There’s a scene in the movie City Slickers, where Curly (acted by Jack Palance) asks Mitch (Billy Crystal) if he knows what the secret of life is. Answering his own question, Curly then holds up his pointer finger and says, “This one thing.” Mitch, puzzled, asks Curly “But what’s the one thing?” “That,” says Curly cryptically, “is what you have to find out.”

image credit: iStockphoto
image credit: iStockphoto

Late in 2003, I was told that I was dying of cancer. I’d always thought being told you had cancer would be the worst part, but it wasn’t like that for me. What worried me the most was the realisation I hadn’t worked out what it was, not by a long shot.

Now, almost ten years later, I’m still working on it. I like to believe I’m closer than I was.
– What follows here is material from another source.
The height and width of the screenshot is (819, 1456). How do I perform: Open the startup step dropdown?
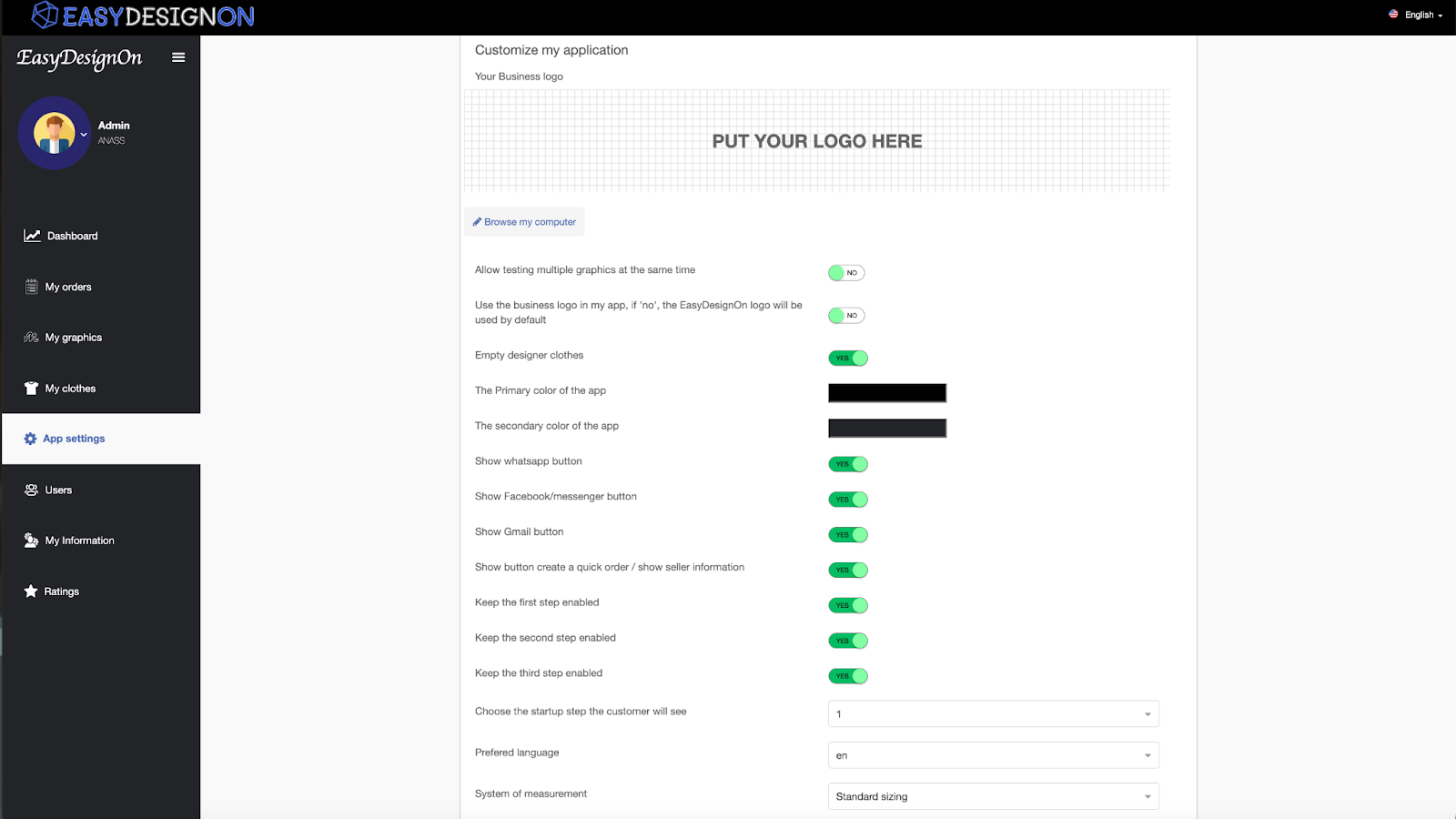point(993,714)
My current operating theory runs like this: in order to work out what’s really important – what it is –  it helps to know what isn’t really important.

Here are a few things I’ve worked out are not really important to me –

Having a dust free house.

Being right every time, and making sure everyone knows it.

Knowing for certain whether there is a God or not, and whose side He or She is on.

Creating art or writing other people think is good.

Singing songs that other people think are good.

Winning.

Losing.

Having perky l’il breasts.

Hair colour.

Skin colour.

Remembering who wronged me when, and why.

Forgetting to apologise to those you’ve wronged.

Scatter cushions.

Our parents mistakes.

Our children’s mistakes.

Our own mistakes.

Succeeding at making others happy by failing to ever start trying to do what you suspect you were created to do.

Thinking the price for others’ happiness is your own misery.

Thinking the price for your own happiness is others’ misery.

Perfection.

Worrying about looking young.

Worrying about growing old.

Worrying what others think of you.

Worrying.

Winning. (I know I already said that but it’s really not important. Unless there’s a gold medal at stake, and there usually isn’t.)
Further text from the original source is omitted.